According to the text on Hopper tensor core programming, how many threads does a WGMMA warp group contain?

==== Quoted text

This gives you the exact same instruction the hardware executes, with full control over register allocation and the ability to interleave MMA with other operations.

WGMMA: Hopper’s Warp-Group Architecture

Hopper’s WGMMA represents a fundamental shift in tensor core programming. Instead of 32-thread warps executing synchronous MMA instructions, WGMMA operates on warp groups of 128 threads (4 warps) and executes asynchronously.

Why Warp Groups?

Larger tiles mean better arithmetic intensity — more compute per byte loaded from memory. A $64 \times 256 \times 16$ WGMMA tile performs $64 \times 256 \times 16 \times 2 = 524,288$ FLOPs but only needs to load $64 \times 16 + 256 \times 16 = 5,120$ elements. The compute-to-memory ratio is roughly 100 FLOPs per element loaded, compared to about 32 for a $16 \times 16 \times 16$ WMMA tile. This makes it much easier to hide memory latency.

The TMA (Tensor Memory Accelerator)

Before Hopper, loading data from global memory to shared memory required explicit cp.async or plain load/store instructions executed by SM threads. TMA offloads this entirely to a dedicated hardware unit:

// TMA descriptor setup (host side)

========
==== Supplied entries

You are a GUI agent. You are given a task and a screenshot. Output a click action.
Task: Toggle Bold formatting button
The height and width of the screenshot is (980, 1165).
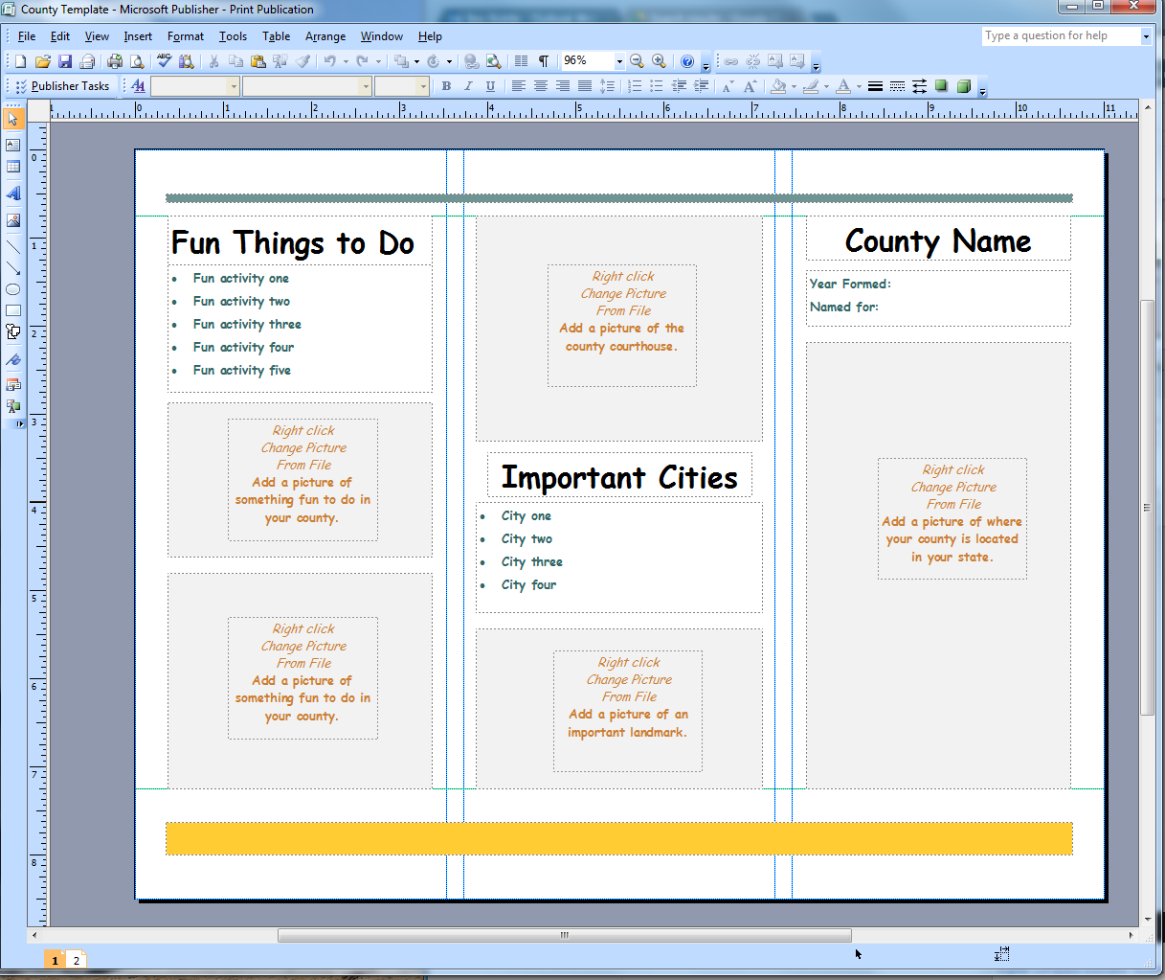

========
==== Supplied entries

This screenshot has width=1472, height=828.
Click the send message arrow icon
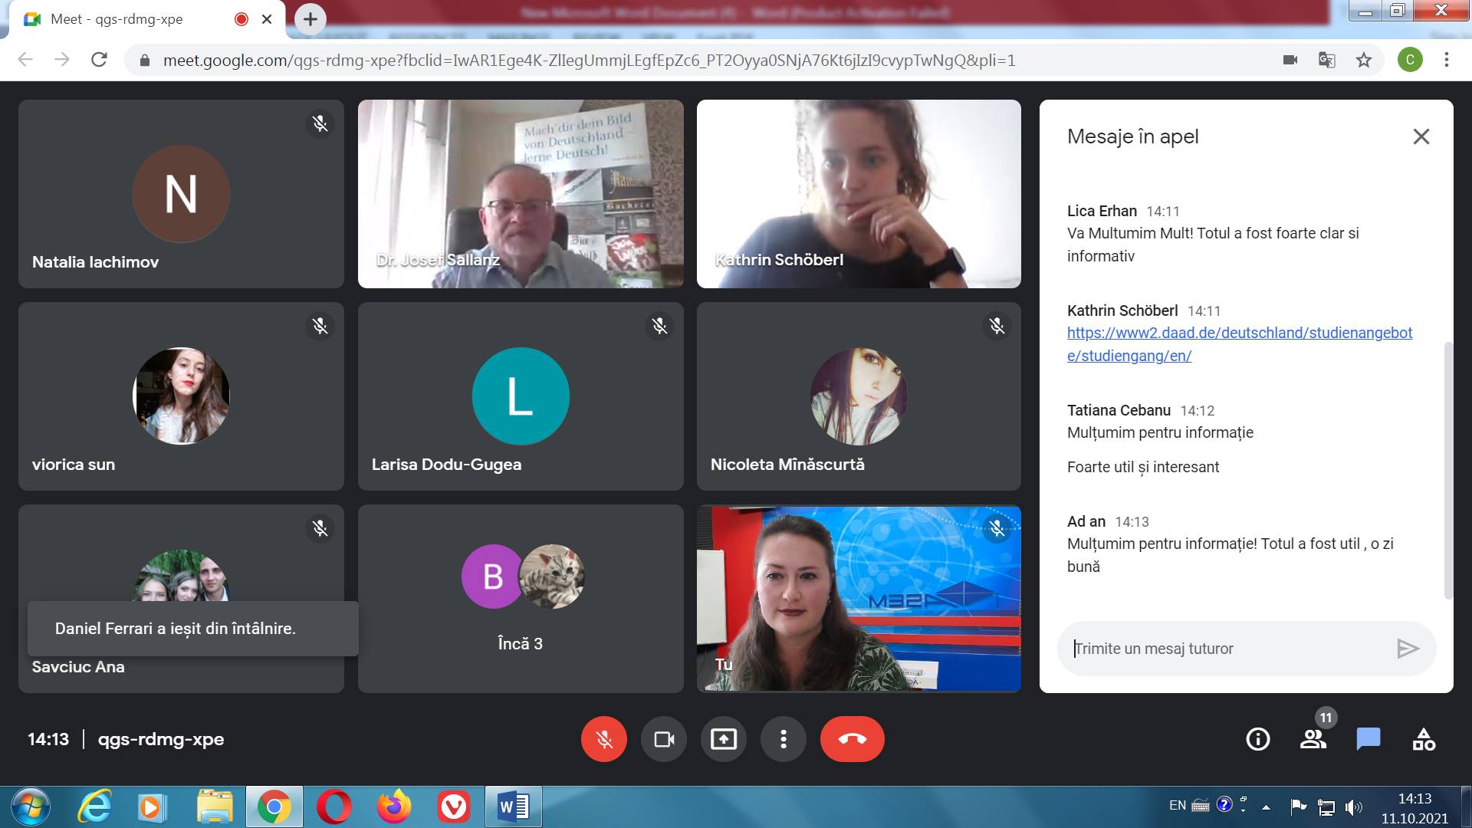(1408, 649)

========

> [Exercise output]
128 threads (4 warps).